The stock trades at $49.30, positioned below both the 5-day moving average ($49.38) and the critical 200-day moving average ($52.16), confirming the longer-term downtrend. However, AD holds above its 10-day ($48.87), 20-day ($48.89), and 50-day ($48.24) moving averages, suggesting some near-term stabilization despite the broader weakness.

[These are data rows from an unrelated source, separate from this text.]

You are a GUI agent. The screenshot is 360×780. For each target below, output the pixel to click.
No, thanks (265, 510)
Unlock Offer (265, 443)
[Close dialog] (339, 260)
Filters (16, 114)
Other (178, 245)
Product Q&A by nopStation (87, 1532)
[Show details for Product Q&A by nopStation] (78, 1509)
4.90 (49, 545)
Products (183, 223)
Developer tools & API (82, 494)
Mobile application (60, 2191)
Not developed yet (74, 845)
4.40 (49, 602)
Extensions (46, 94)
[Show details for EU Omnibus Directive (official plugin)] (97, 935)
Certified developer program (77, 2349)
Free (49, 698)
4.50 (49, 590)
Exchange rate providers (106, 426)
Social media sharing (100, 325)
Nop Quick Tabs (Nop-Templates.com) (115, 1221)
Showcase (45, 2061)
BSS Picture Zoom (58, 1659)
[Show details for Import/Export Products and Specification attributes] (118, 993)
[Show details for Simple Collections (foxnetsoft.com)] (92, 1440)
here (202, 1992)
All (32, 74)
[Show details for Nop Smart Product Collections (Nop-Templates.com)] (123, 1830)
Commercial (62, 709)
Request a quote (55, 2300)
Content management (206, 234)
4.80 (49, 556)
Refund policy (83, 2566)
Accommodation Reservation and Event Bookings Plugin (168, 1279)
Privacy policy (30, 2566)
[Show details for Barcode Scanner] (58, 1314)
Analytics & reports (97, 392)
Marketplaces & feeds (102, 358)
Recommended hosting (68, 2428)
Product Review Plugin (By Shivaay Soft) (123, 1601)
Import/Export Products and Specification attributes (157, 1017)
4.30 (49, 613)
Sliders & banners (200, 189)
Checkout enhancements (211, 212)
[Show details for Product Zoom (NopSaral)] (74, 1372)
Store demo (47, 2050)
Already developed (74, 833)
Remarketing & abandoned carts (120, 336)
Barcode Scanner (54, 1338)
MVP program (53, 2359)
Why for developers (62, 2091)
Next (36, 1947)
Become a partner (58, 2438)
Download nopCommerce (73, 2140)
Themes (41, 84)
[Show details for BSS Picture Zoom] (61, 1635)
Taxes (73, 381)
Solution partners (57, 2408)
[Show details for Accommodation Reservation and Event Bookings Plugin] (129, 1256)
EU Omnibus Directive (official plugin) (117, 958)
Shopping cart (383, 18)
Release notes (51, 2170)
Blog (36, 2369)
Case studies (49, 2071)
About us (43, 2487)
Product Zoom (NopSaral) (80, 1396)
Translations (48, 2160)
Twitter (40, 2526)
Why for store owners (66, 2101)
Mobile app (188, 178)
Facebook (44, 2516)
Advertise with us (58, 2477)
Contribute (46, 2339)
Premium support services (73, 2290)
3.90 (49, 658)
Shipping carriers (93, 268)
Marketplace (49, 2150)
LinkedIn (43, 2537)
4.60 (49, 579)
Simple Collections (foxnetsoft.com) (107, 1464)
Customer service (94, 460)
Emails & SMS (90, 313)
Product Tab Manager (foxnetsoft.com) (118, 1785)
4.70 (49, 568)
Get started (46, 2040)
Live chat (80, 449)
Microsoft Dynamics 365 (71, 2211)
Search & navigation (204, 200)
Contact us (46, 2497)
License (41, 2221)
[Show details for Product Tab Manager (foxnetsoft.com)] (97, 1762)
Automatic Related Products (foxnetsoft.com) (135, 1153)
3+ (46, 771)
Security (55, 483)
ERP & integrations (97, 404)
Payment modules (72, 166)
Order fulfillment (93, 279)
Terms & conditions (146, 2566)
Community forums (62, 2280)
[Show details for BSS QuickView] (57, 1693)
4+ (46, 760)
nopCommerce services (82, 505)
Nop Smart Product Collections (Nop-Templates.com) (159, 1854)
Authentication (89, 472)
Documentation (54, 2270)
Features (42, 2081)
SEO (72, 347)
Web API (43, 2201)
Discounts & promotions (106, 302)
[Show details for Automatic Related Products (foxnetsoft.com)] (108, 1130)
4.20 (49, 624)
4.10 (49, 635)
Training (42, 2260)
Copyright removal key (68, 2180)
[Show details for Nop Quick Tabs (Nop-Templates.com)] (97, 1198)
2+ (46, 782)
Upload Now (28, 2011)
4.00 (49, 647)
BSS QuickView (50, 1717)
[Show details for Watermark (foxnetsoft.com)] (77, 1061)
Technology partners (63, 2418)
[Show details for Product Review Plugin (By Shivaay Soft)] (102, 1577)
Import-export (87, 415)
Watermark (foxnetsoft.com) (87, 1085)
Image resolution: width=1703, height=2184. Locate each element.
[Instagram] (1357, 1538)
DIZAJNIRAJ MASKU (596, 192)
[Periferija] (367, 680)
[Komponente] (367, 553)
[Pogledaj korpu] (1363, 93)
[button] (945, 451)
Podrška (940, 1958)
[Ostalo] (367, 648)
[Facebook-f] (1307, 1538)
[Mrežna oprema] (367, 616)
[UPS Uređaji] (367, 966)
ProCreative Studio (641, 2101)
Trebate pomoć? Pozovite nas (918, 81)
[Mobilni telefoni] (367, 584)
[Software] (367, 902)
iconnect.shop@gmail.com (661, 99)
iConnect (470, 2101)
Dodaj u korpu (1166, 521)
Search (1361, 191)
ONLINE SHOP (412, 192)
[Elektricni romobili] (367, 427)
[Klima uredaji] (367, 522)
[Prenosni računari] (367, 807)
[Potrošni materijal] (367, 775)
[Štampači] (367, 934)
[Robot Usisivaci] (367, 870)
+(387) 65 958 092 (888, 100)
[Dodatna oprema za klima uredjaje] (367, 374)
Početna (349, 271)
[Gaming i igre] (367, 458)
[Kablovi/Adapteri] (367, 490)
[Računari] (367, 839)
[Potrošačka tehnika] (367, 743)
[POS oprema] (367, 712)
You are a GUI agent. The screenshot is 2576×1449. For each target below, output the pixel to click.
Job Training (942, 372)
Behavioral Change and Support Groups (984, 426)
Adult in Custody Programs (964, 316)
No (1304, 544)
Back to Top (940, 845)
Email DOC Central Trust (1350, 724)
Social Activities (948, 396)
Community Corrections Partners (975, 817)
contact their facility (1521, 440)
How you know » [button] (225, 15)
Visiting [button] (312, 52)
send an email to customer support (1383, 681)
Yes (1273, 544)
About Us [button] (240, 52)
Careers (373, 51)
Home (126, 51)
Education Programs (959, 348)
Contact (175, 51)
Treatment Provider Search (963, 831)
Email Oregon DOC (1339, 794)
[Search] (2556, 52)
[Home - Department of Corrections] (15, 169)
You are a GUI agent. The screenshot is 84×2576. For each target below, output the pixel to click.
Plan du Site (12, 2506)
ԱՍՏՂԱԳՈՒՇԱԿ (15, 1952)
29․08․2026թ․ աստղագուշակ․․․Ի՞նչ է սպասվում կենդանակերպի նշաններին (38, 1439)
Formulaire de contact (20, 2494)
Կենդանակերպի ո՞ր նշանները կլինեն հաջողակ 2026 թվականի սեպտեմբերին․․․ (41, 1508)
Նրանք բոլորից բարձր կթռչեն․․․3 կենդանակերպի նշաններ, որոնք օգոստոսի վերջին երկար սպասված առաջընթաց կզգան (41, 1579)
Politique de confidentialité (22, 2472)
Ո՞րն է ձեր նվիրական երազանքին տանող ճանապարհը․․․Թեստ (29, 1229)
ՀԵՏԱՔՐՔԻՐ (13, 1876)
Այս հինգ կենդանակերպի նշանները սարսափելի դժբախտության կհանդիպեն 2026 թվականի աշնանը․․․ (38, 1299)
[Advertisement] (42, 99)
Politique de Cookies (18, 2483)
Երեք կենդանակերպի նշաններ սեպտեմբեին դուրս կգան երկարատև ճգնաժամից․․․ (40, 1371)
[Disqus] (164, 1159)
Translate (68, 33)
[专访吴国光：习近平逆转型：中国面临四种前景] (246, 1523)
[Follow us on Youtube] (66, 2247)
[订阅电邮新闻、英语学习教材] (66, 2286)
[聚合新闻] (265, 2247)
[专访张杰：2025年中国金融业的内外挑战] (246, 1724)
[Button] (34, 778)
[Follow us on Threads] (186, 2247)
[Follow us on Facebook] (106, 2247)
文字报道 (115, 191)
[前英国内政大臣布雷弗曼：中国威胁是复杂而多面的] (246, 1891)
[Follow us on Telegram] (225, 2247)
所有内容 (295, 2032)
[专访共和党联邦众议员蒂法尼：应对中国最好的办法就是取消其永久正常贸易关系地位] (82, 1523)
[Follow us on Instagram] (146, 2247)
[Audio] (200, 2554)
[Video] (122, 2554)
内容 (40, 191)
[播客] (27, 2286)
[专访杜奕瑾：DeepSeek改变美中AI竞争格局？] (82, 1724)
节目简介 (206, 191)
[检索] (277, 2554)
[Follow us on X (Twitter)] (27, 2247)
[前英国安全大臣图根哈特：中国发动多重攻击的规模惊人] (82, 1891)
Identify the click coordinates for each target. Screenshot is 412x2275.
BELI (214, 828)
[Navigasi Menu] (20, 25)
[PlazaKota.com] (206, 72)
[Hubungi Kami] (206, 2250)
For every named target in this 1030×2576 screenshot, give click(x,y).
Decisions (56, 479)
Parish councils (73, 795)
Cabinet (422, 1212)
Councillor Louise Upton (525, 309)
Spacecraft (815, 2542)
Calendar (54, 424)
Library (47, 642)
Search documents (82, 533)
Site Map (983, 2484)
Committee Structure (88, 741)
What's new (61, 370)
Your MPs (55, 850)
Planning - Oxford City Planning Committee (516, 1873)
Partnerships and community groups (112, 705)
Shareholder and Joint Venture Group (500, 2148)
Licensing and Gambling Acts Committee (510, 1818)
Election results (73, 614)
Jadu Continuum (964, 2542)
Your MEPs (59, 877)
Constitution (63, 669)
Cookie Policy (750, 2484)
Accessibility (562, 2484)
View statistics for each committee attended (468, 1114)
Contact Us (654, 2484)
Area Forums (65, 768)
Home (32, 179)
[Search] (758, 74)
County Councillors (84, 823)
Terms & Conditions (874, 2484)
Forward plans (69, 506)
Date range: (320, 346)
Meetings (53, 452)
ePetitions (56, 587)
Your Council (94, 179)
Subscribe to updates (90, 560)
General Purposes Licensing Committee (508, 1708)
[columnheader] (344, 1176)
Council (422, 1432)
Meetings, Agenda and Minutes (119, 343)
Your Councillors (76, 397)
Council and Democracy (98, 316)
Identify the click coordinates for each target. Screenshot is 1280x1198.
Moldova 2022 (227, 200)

| Period | Value | Period | Value |
|---|---|---|---|
| 5-Day MA | $49.38 | 50-Day MA | $48.24 |
| 10-Day MA | $48.87 | 100-Day MA | $49.88 |
| 20-Day MA | $48.89 | 200-Day MA | $52.16 |
The 100-day moving average at $49.88 represents immediate overhead resistance, while the 200-day at $52.16** marks a more significant technical hurdle that aligns closely with analyst price targets. The stock's position in a technical no-man's land—above short-term support but below longer-term resistance—creates a neutral-to-cautious setup for earnings. Bulls need to see AD reclaim the $50+ level and the 100-day average to shift momentum, while bears will point to the persistent long-term sell signal as evidence the post-transaction business model has yet to convince the market. Given the weak trend characteristics and deteriorating medium/long-term signals, the technical picture suggests limited margin for disappointment—strong results and compelling guidance will be necessary to break the stock out of its current range and challenge the 200-day resistance.